Computational Design of New Teixobactin Analogues as Inhibitors of Lipid II Flippase MurJ ^†

Abstract

The peptidoglycan (PG) cell wall is an essential component of the bacterial cell structure, and crippling its synthesis is one of the most successful strategies in the continuing war against pathogenic bacteria. MurJ is a member of the multidrug/oligosaccharidyl-lipid/polysaccharide (MOP) flippase superfamily which is critically required for the synthesis of PG from lipid II. Teixobactin (TXB) is a recently discovered, promising macrocyclic depsipeptide natural antibiotic. TXB is claimed to “kill pathogens without detectable resistance” and is considered a possible “paving stone toward a new class of antibiotics”. In the context of the current antibiotic resistance crisis, the rapid development of a plethora of TXB analogs with improved pharmacokinetics/pharmacodynamics (PK/PD) is a critical challenge. This study focuses on the computational design of new TXB analog prototypes—disruptors of PG cell wall biosynthesis by the inhibition of MurJ. A combinatorial library was generated in silico using a set of three scaffolds based on the TXB structure and a selected list of building blocks in order to avoid the molecular obesity issue and minimize the potential toxicity concerns and health risks.

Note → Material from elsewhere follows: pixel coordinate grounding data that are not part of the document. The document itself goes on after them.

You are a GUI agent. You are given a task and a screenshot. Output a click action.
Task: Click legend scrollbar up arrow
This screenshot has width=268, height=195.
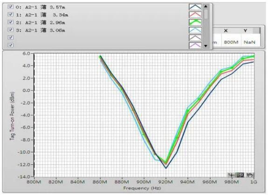206,7
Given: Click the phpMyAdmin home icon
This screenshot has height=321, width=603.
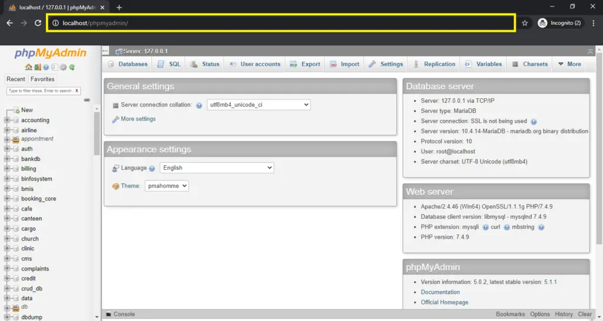Looking at the screenshot, I should tap(28, 68).
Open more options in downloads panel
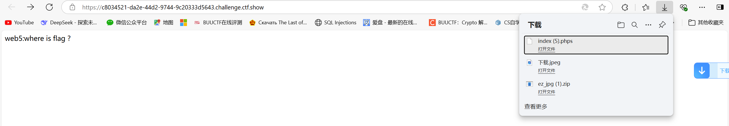This screenshot has width=729, height=126. (648, 25)
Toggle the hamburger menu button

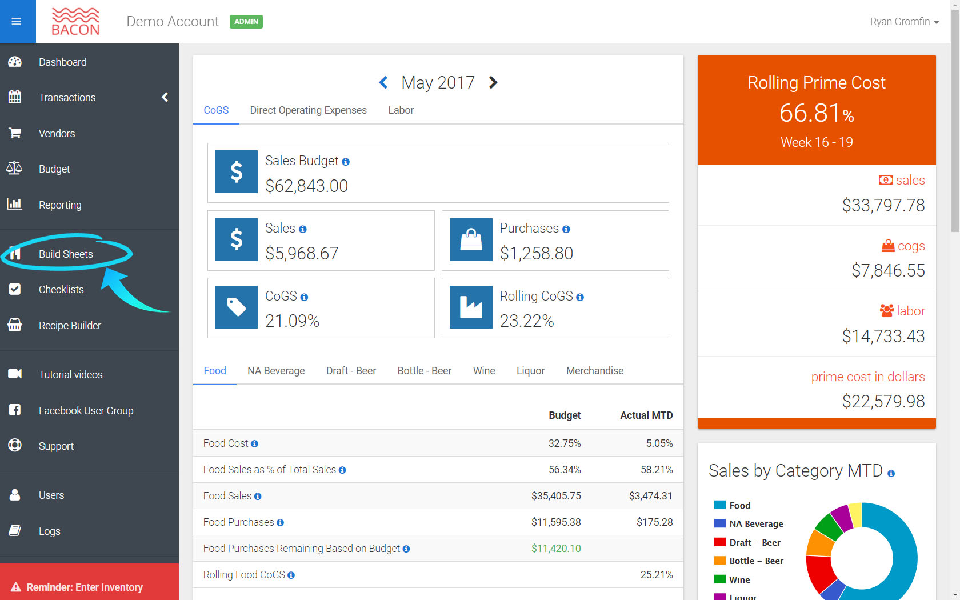tap(17, 22)
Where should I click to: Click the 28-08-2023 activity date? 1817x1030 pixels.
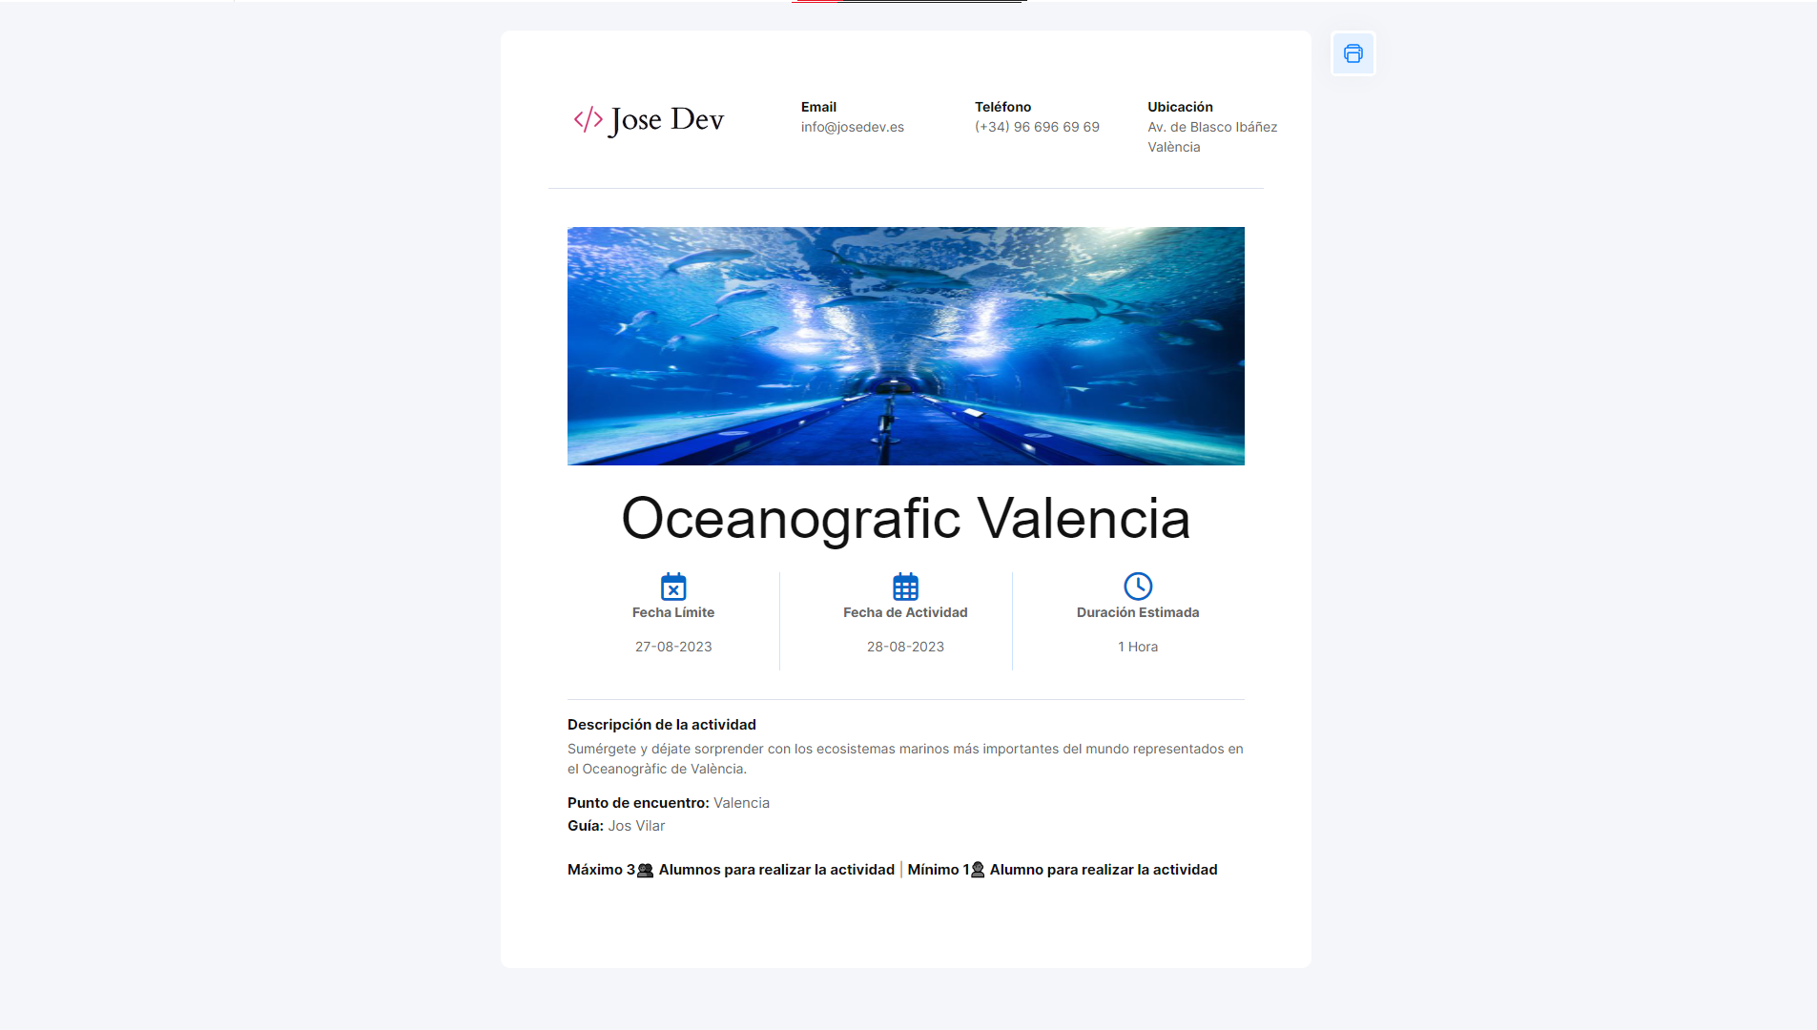point(905,647)
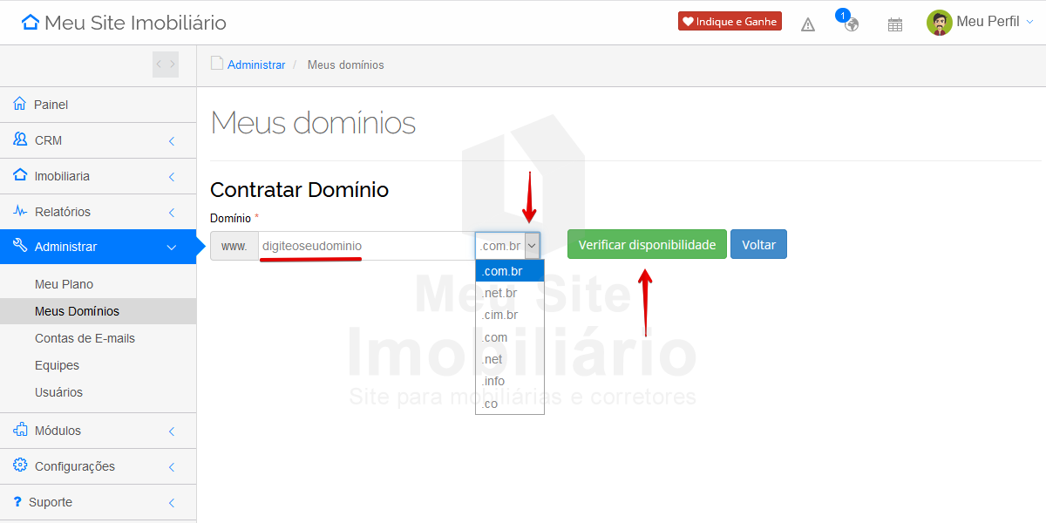Click the house logo icon
The image size is (1046, 523).
[31, 23]
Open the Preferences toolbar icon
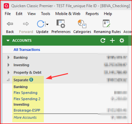This screenshot has width=132, height=124. coord(61,24)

TXB and the combinatorial library were virtually screened with adequate drug-likeness filters and PK/PD models. The safest drug candidates were docked with PyRx v.0.9.7 against the crystal structure of MurJ. What was found was that 26 virtual analogs had better binding affinities than TXB against MurJ. Overall, the proposed computational drug design approach for novel antibiotics might be a useful asset for medicinal chemists and translational pharmacologists.